Requirement: A verbatim transcription of the listing below is required, without its pictures.

Information provided:
=======

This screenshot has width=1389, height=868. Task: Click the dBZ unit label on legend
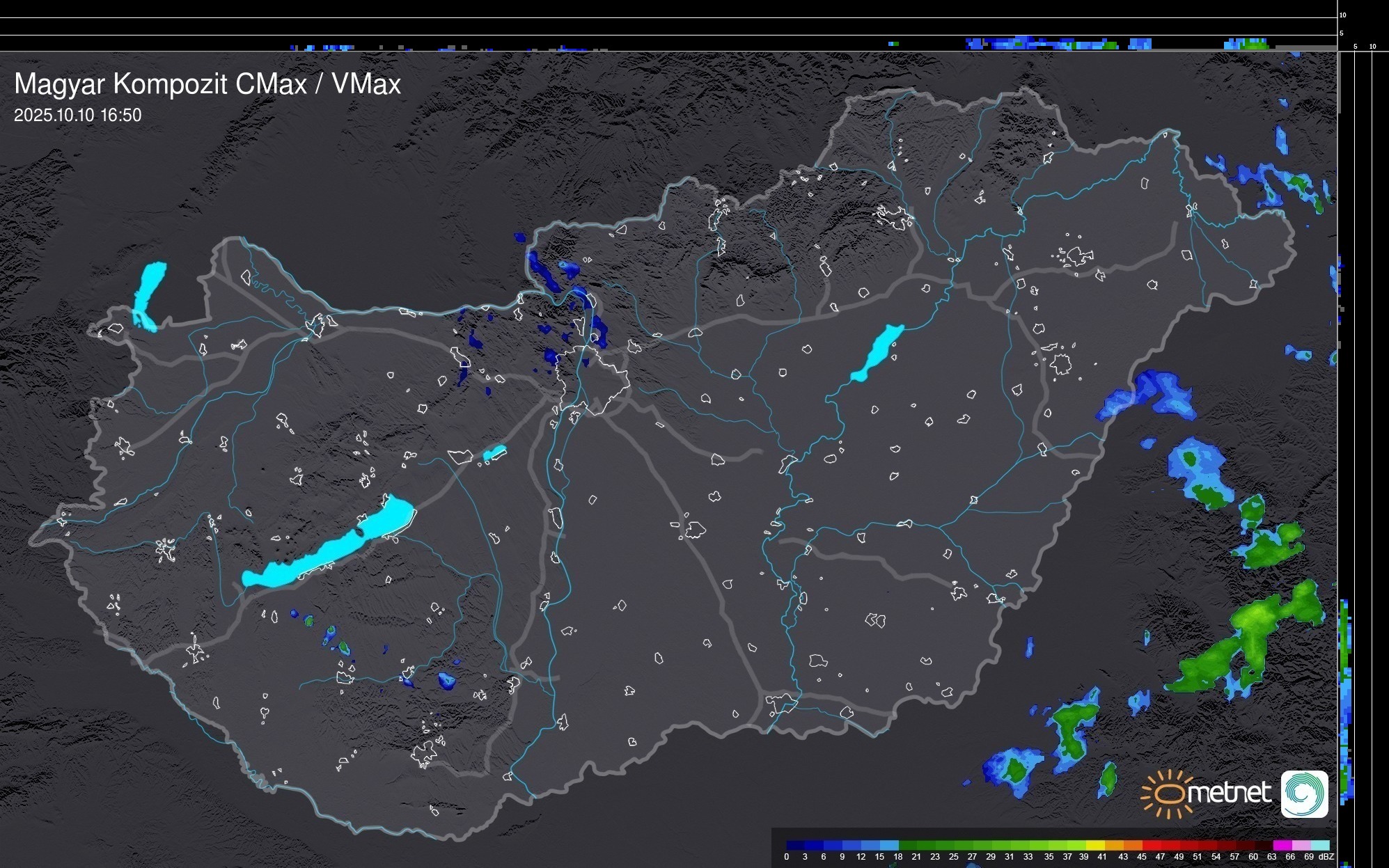[1326, 857]
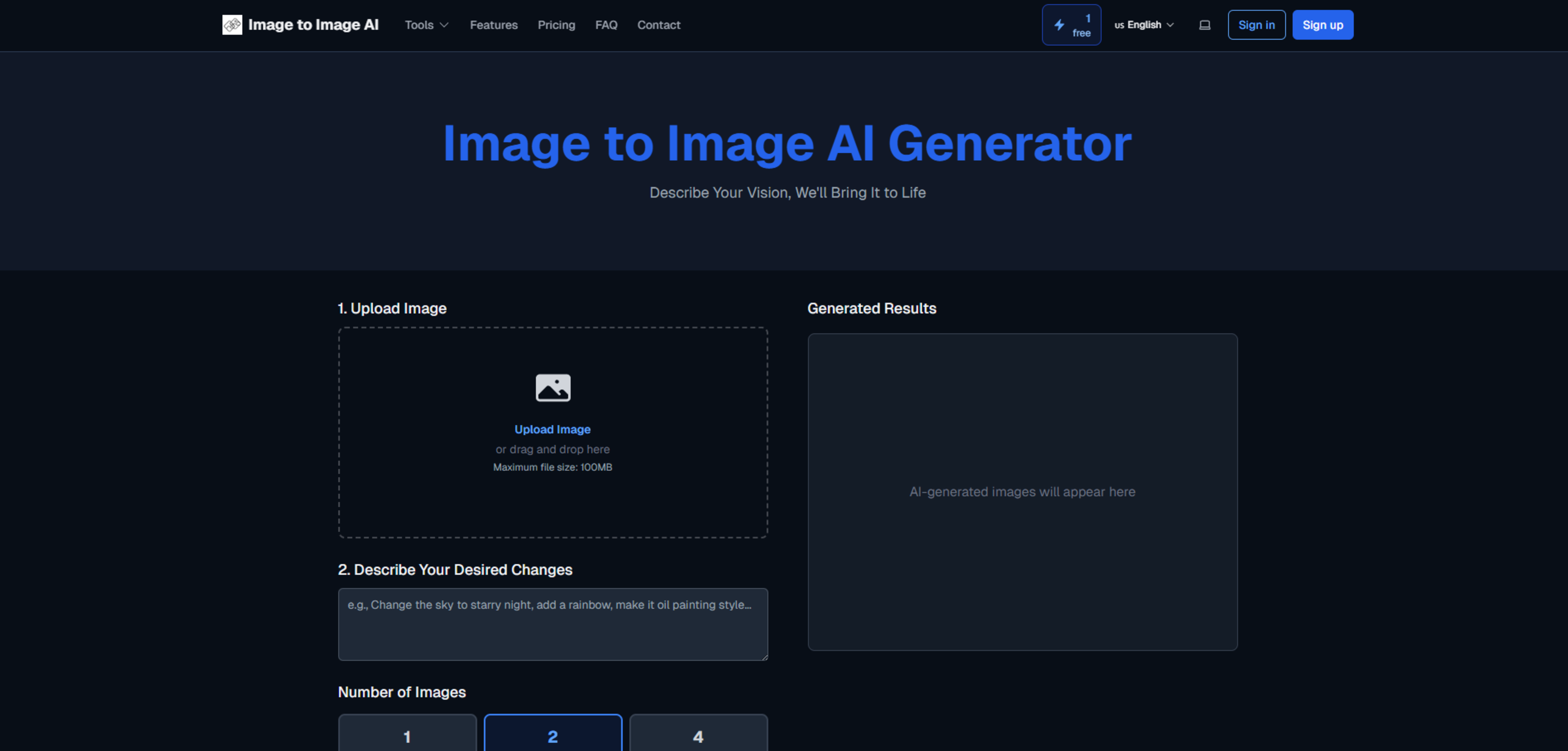The width and height of the screenshot is (1568, 751).
Task: Click the laptop theme icon in header
Action: coord(1204,25)
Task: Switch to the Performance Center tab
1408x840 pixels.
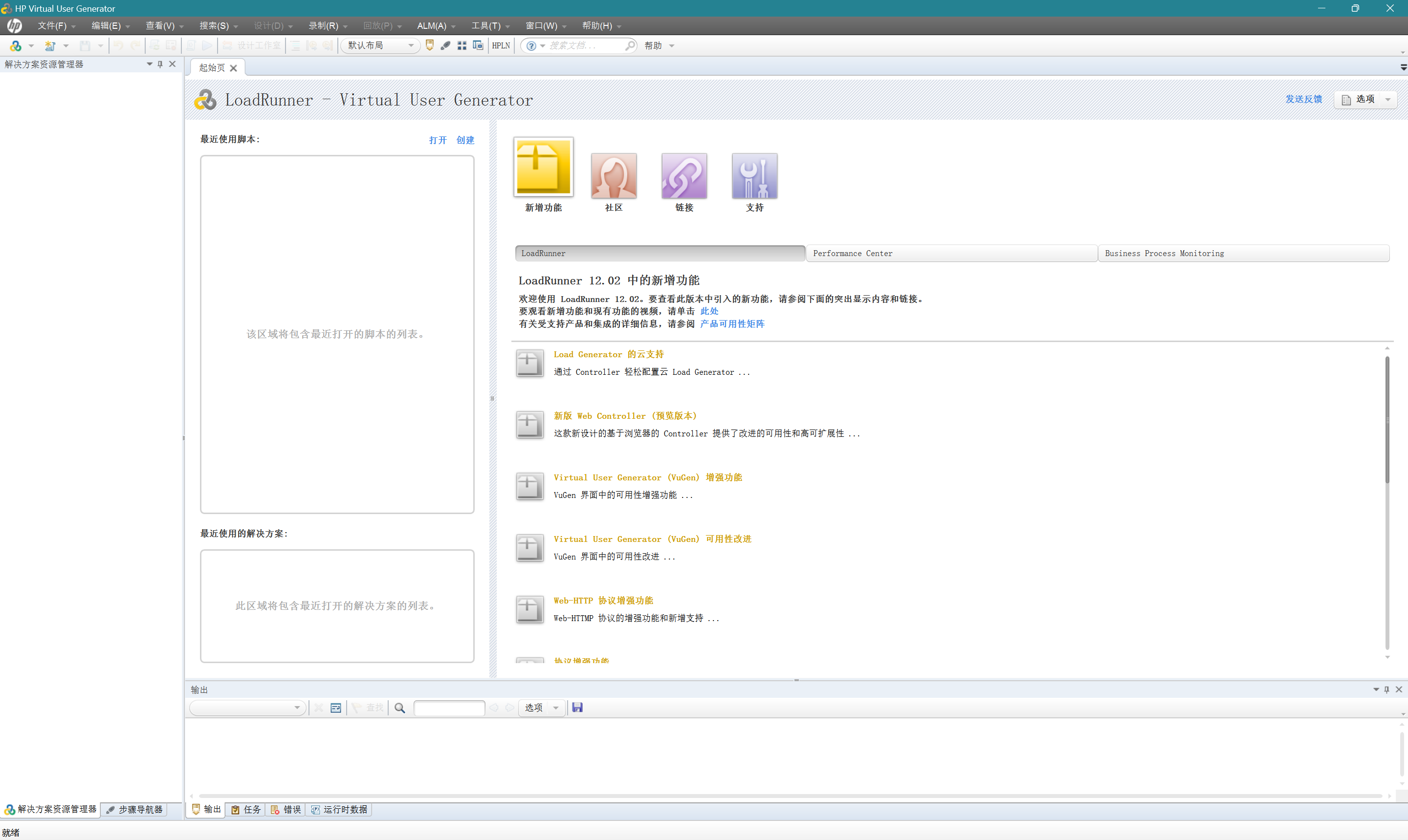Action: pyautogui.click(x=950, y=253)
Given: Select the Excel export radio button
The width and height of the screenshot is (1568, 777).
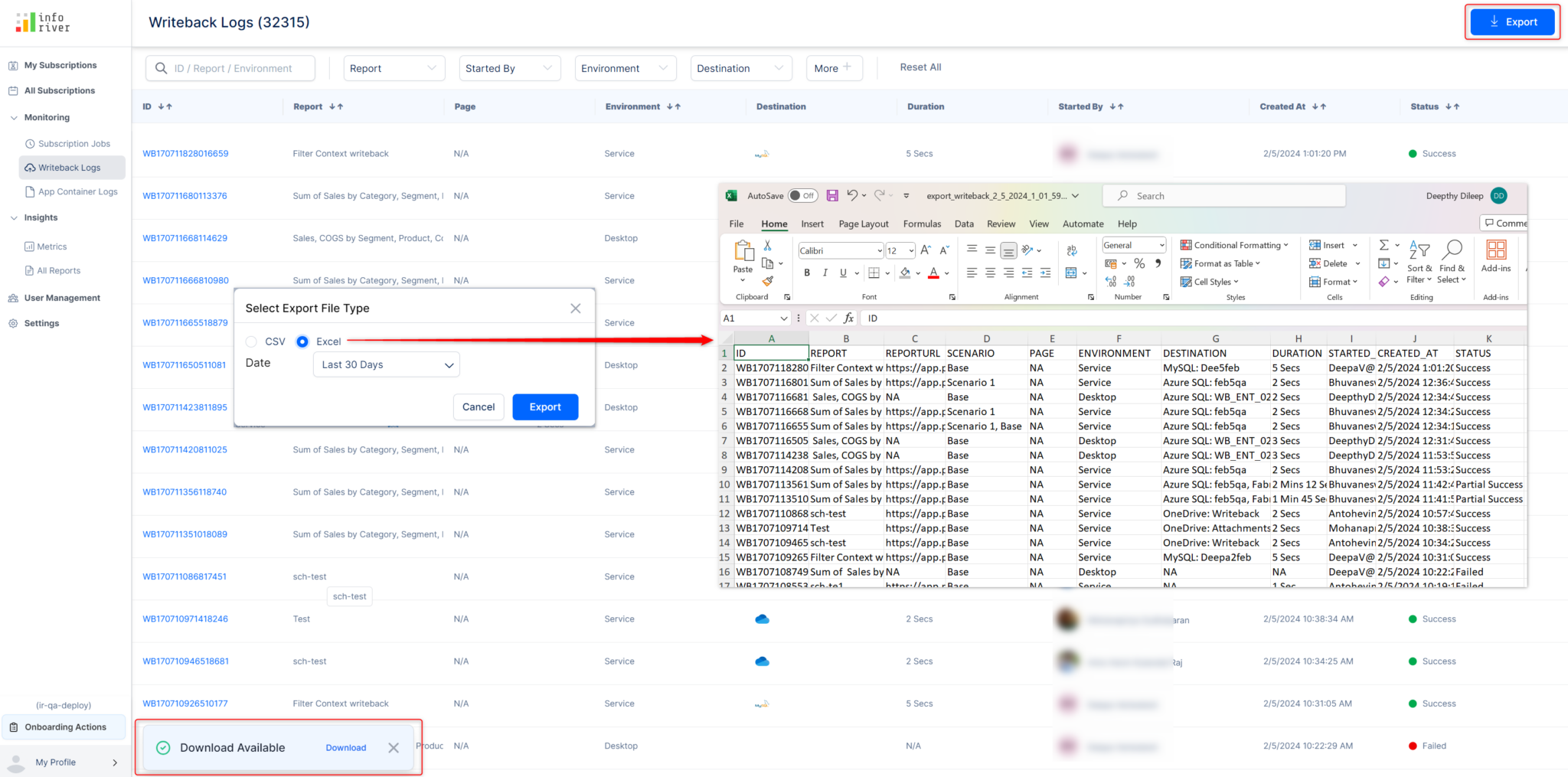Looking at the screenshot, I should [302, 341].
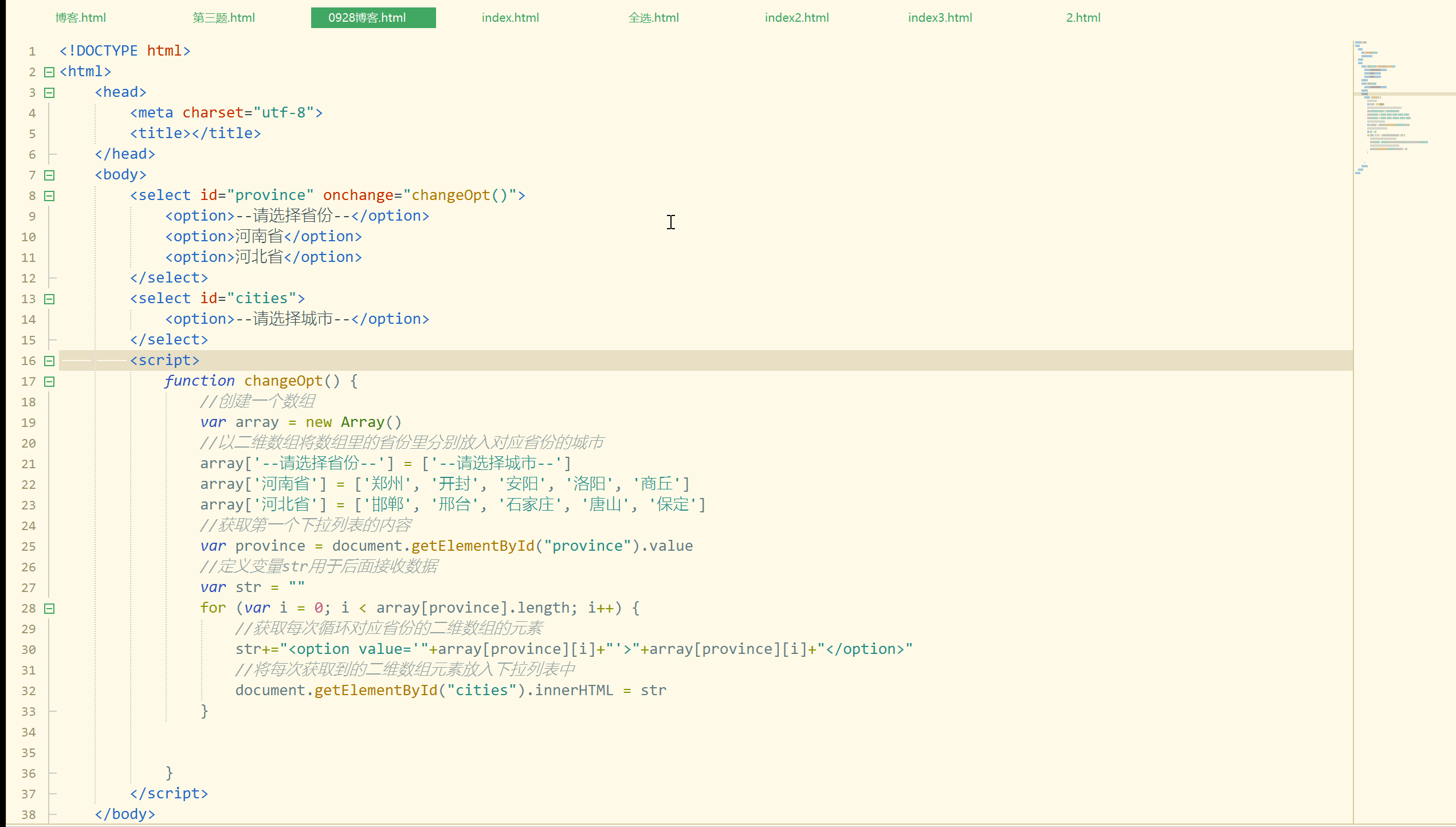The image size is (1456, 827).
Task: Select the active 0928博客.html tab
Action: pyautogui.click(x=373, y=18)
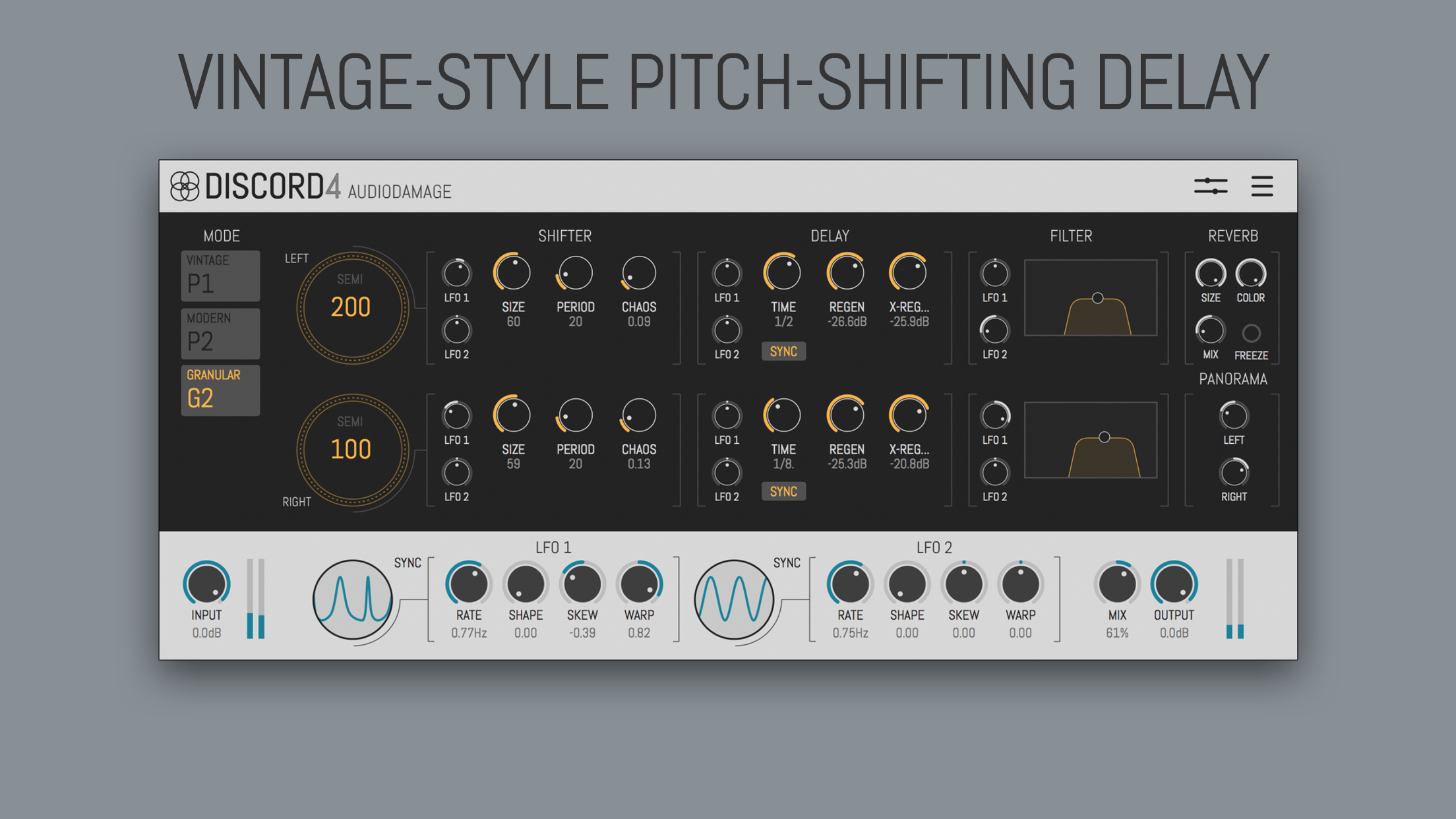Click the LFO 2 SYNC label
The height and width of the screenshot is (819, 1456).
pyautogui.click(x=787, y=562)
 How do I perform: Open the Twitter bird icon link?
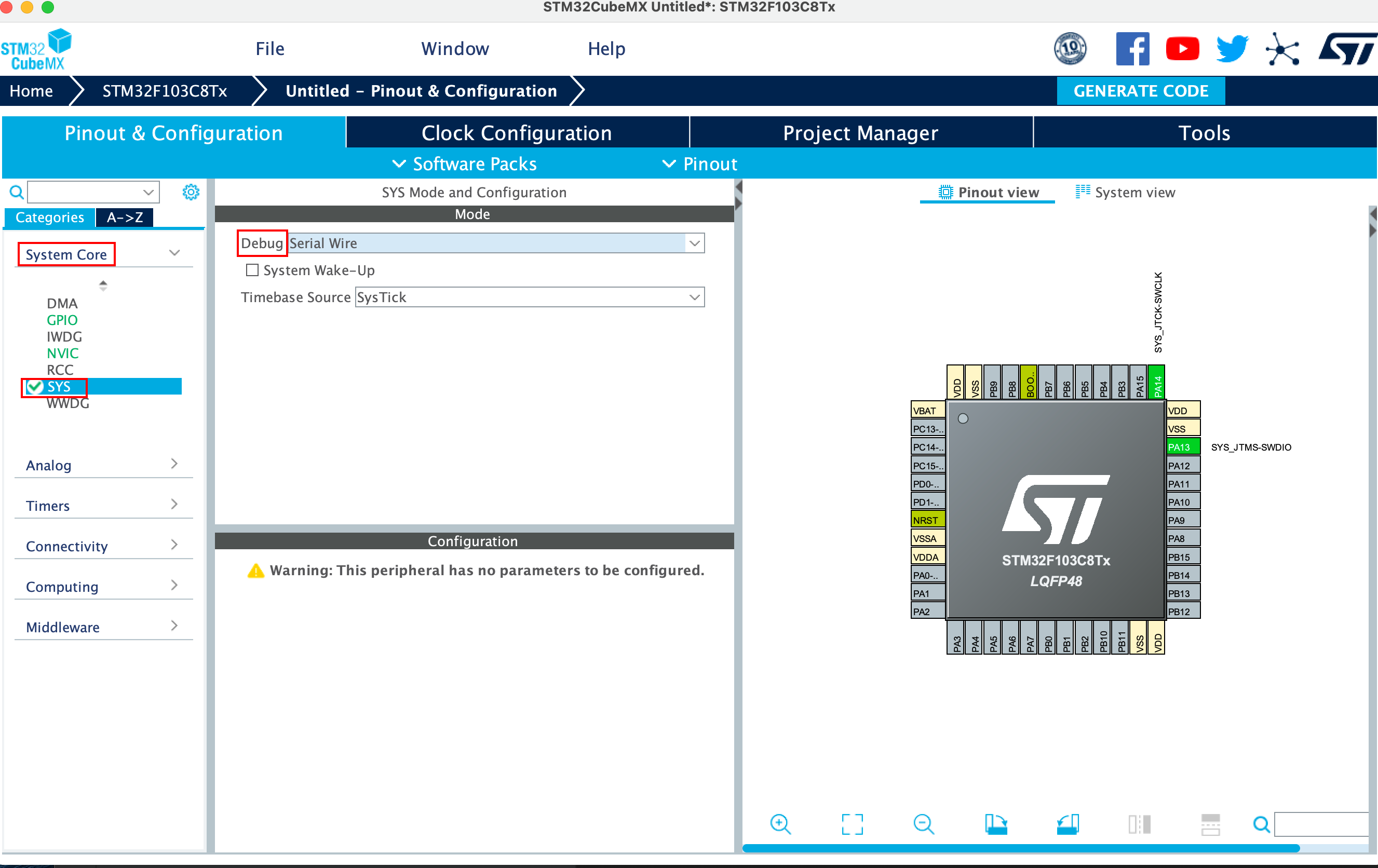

=======

Response box:
This screenshot has width=1389, height=868. Task: Click the dBZ unit label on legend
[1326, 857]
The width and height of the screenshot is (1568, 751).
Task: Click the laptop theme icon in header
Action: coord(1204,25)
Task: Switch to the Performance Center tab
1408x840 pixels.
Action: pyautogui.click(x=950, y=253)
Given: Select the Excel export radio button
The width and height of the screenshot is (1568, 777).
Looking at the screenshot, I should [302, 341].
The image size is (1456, 827).
Task: Select the active 0928博客.html tab
Action: pyautogui.click(x=373, y=18)
Click the LFO 2 SYNC label
The height and width of the screenshot is (819, 1456).
pyautogui.click(x=787, y=562)
 How do I perform: Open the Twitter bird icon link?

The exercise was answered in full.